• PROBLEM TO WORK ON:
Could the lines from the line bearing "This screenshot has" to the end of the records below be copied exactly, with the pictures left out and no other lines added?
** Opening AVAILABLE DATA block **
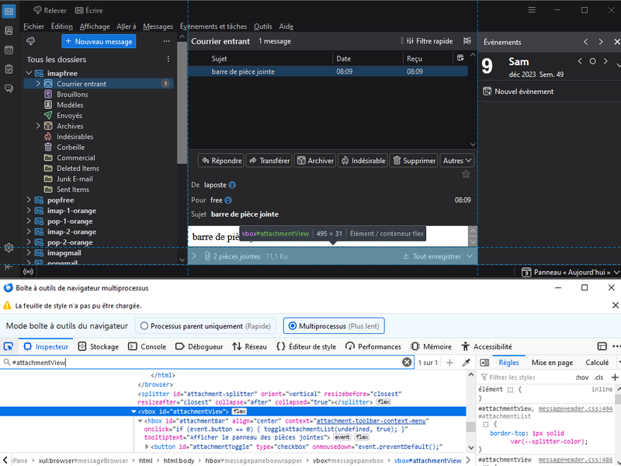Open the Calendar icon in left sidebar
Image resolution: width=621 pixels, height=466 pixels.
click(x=9, y=50)
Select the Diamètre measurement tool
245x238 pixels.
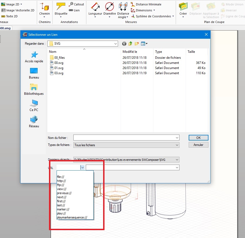[x=110, y=6]
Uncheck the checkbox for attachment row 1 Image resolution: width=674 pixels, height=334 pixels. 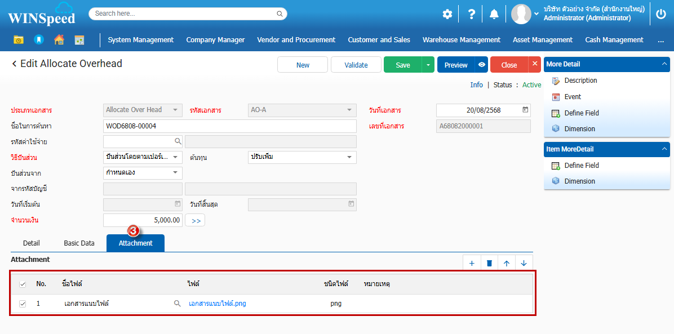coord(23,304)
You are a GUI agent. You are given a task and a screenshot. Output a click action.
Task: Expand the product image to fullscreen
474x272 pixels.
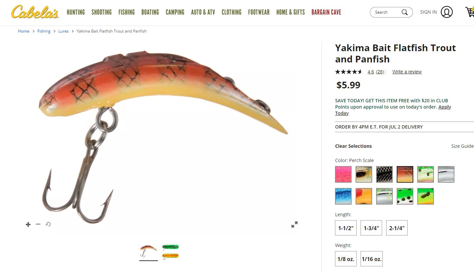point(294,225)
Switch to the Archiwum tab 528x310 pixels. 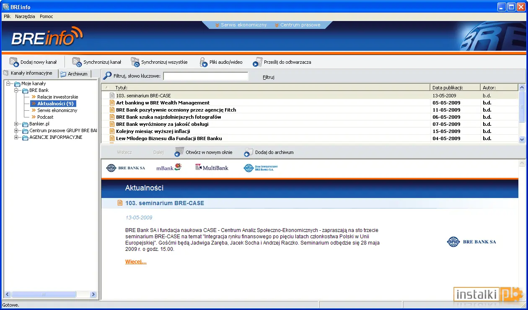(x=74, y=74)
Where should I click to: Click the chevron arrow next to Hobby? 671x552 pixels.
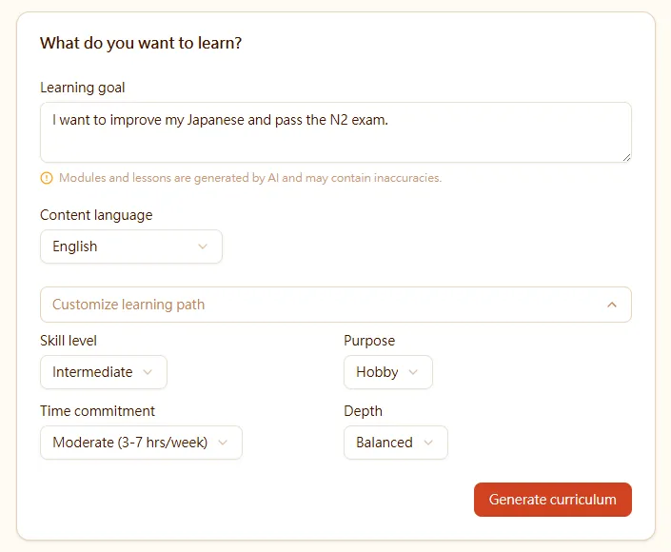pyautogui.click(x=413, y=372)
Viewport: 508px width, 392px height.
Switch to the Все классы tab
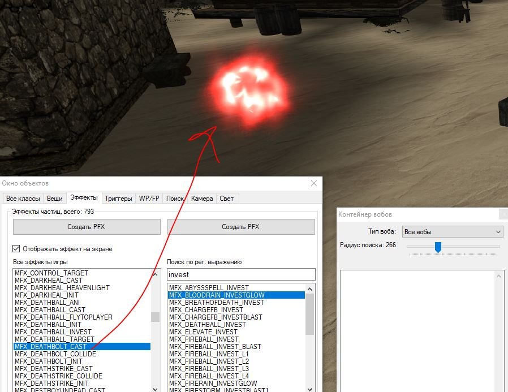[x=23, y=199]
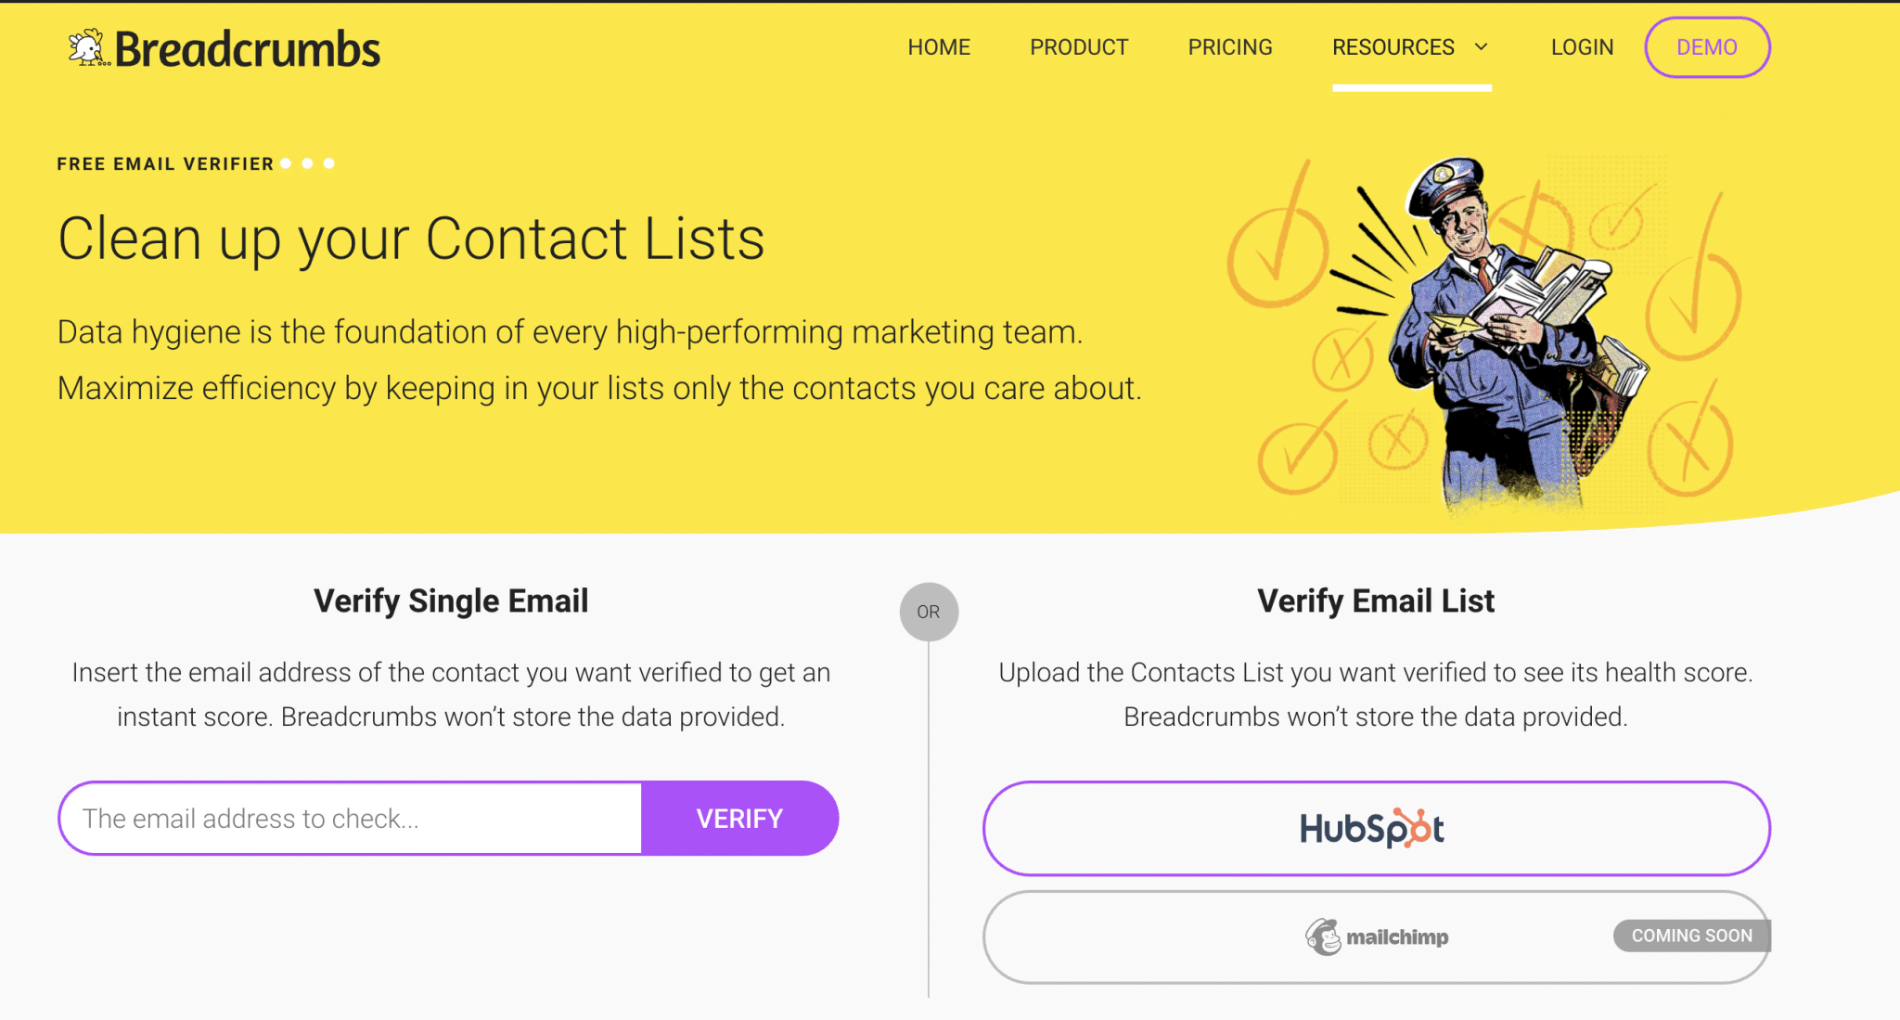The width and height of the screenshot is (1900, 1020).
Task: Open the LOGIN link
Action: click(x=1582, y=47)
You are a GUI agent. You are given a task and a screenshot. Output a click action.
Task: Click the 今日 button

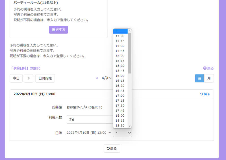[x=16, y=78]
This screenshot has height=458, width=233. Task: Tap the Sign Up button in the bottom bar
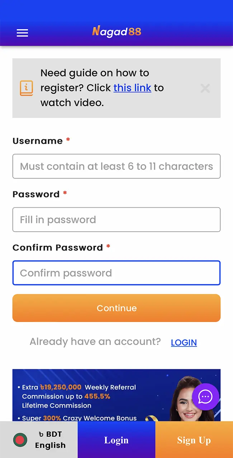coord(194,440)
** Closing AVAILABLE DATA block **
• OUTPUT OF THE EXERCISE:
This screenshot has height=458, width=233. Task: Tap the Sign Up button in the bottom bar
coord(194,440)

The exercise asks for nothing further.